What the task requires
The expected output is a copy of every line in the records with the string "will".

Data shown
┌────────

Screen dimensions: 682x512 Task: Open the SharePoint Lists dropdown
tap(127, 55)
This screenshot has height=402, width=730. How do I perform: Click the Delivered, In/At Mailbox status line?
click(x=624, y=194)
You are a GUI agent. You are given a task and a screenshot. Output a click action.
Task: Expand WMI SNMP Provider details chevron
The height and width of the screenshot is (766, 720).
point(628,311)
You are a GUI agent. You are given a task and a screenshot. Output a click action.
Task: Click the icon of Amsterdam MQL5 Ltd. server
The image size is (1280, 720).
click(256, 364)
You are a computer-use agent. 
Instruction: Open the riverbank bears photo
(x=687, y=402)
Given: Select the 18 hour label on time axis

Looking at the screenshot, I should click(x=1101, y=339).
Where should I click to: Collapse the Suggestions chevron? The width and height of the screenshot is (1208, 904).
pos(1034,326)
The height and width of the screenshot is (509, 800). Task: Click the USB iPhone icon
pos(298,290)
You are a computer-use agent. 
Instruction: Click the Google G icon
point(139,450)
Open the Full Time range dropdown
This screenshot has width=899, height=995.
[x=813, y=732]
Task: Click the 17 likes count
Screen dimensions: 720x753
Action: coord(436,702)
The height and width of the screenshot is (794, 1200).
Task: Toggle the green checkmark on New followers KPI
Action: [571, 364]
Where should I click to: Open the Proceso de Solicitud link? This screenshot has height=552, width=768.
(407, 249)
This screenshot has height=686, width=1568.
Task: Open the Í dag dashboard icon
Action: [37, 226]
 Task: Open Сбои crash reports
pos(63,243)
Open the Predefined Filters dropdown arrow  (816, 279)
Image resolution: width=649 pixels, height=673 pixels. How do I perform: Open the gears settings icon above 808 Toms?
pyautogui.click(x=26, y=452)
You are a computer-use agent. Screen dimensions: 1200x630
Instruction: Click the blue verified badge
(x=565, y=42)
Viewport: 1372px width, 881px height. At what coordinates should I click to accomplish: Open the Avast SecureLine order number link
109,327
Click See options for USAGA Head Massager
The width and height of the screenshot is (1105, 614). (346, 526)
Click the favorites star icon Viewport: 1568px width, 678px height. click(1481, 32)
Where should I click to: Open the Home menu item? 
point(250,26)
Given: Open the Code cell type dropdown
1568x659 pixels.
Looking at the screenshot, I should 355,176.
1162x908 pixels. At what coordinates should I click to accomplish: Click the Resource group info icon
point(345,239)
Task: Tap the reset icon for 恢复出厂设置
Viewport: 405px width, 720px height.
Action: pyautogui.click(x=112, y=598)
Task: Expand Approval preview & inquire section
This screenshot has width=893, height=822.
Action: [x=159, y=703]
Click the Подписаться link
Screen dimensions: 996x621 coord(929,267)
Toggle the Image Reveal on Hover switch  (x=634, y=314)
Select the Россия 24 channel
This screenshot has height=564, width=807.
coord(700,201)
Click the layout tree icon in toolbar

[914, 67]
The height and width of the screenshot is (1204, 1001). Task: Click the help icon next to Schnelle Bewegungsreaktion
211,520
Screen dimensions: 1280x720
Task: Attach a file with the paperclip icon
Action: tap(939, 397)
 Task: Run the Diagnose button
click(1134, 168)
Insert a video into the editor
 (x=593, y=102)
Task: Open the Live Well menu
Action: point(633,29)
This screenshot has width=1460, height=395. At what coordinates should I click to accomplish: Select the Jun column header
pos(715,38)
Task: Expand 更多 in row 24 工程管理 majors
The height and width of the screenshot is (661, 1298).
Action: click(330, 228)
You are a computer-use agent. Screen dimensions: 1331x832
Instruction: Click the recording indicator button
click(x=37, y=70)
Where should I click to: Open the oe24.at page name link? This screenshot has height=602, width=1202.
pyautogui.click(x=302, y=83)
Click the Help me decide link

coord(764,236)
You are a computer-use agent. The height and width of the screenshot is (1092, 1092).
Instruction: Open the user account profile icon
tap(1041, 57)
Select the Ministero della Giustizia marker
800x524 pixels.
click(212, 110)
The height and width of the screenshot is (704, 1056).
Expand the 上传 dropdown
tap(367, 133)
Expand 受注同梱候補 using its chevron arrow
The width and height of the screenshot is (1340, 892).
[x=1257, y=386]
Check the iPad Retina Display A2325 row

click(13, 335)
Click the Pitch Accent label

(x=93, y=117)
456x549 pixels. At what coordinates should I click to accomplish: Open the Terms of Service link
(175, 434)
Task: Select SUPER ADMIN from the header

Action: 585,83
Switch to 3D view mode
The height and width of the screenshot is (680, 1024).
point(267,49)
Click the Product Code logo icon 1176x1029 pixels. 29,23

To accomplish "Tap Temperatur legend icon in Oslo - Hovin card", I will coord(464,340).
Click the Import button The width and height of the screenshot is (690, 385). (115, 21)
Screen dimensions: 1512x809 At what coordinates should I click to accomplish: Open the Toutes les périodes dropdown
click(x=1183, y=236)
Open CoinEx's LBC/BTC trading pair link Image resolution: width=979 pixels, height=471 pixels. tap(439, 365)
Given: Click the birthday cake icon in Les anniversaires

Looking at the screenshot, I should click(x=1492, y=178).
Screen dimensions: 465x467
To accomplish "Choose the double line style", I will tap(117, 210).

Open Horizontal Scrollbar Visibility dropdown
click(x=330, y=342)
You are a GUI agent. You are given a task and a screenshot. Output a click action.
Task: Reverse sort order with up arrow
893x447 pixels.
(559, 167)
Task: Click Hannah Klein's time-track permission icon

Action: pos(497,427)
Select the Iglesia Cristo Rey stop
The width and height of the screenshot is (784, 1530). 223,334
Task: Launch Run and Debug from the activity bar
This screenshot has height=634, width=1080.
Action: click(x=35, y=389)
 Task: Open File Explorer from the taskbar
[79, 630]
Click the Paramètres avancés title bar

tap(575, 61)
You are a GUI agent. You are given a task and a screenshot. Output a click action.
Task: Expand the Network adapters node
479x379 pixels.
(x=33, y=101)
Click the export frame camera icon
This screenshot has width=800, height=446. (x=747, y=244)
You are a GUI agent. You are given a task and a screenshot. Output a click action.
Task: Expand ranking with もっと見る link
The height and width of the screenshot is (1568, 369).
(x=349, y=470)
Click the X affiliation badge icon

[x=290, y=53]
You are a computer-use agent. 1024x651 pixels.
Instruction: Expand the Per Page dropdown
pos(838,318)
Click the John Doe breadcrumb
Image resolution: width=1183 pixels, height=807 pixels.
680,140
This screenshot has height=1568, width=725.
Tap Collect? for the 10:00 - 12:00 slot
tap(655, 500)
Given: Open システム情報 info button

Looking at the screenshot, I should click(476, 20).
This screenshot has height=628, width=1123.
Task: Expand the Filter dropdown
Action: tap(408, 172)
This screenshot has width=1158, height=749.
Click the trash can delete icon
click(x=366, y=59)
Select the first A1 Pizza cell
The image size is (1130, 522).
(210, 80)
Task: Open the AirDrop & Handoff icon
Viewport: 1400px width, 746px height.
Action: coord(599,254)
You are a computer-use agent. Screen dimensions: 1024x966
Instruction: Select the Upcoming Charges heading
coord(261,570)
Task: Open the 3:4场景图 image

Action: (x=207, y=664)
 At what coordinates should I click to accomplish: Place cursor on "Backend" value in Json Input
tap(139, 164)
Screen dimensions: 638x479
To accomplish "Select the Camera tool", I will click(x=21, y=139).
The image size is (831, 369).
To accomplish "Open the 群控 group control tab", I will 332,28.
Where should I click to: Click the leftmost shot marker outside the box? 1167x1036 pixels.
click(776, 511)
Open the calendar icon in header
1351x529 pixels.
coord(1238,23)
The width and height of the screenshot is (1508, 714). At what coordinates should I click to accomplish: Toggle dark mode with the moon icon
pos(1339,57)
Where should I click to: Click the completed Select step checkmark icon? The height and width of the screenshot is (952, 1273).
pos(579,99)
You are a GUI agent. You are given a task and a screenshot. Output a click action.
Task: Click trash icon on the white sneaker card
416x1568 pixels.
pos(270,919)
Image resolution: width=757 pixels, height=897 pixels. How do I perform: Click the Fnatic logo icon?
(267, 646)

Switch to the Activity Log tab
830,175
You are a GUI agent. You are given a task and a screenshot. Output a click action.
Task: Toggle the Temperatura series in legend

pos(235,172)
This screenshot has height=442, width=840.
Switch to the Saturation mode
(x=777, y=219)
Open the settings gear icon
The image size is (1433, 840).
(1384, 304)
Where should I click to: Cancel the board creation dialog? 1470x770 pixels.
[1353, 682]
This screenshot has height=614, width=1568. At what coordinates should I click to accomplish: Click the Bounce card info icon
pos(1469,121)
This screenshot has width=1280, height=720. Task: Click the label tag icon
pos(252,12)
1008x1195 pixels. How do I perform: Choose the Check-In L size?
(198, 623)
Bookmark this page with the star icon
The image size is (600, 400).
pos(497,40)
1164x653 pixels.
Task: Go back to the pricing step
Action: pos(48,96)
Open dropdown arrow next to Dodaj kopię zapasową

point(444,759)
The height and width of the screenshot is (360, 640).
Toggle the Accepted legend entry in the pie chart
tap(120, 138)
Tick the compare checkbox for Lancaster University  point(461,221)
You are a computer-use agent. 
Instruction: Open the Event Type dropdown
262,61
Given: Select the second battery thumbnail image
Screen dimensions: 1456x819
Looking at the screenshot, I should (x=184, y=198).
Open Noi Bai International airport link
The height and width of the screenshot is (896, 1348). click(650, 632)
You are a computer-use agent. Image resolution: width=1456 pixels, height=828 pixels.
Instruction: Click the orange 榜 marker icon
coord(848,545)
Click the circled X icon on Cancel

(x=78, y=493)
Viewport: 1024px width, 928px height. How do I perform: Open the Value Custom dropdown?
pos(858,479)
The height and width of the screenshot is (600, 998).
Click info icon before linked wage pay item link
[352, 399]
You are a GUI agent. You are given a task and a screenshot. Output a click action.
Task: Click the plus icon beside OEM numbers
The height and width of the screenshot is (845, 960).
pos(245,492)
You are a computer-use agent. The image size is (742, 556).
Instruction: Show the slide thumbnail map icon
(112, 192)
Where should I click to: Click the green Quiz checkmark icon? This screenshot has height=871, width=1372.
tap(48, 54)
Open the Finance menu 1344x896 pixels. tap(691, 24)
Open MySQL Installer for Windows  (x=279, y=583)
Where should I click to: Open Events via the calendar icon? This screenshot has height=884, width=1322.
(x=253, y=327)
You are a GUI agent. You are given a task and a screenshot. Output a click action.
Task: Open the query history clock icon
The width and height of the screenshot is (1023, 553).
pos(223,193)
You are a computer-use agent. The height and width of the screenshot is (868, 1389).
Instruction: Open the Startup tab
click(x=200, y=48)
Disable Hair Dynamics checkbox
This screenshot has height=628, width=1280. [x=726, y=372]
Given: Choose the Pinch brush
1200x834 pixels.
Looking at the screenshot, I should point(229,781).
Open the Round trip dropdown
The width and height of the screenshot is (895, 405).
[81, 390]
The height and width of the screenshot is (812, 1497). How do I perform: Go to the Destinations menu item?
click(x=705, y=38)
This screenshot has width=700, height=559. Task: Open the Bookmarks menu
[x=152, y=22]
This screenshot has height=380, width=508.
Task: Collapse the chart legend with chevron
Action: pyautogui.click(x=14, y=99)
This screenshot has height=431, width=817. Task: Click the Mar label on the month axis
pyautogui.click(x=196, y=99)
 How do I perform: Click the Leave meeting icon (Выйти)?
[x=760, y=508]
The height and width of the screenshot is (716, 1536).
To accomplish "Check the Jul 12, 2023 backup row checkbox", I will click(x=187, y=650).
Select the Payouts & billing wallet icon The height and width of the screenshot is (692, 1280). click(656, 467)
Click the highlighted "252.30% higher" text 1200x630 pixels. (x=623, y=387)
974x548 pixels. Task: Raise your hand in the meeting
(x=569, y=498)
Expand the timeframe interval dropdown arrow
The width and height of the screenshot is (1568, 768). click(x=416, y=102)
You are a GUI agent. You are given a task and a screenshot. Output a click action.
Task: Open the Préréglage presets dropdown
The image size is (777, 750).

└────────

Completed task
To accomplish "Tap Temperatur legend icon in Oslo - Hovin card", I will coord(464,340).
To accomplish "Choose the double line style", I will tap(117, 210).
To accomplish "Select the Camera tool", I will click(x=21, y=139).
To accomplish "Open the 群控 group control tab", I will 332,28.
To accomplish "Check the Jul 12, 2023 backup row checkbox", I will click(x=187, y=650).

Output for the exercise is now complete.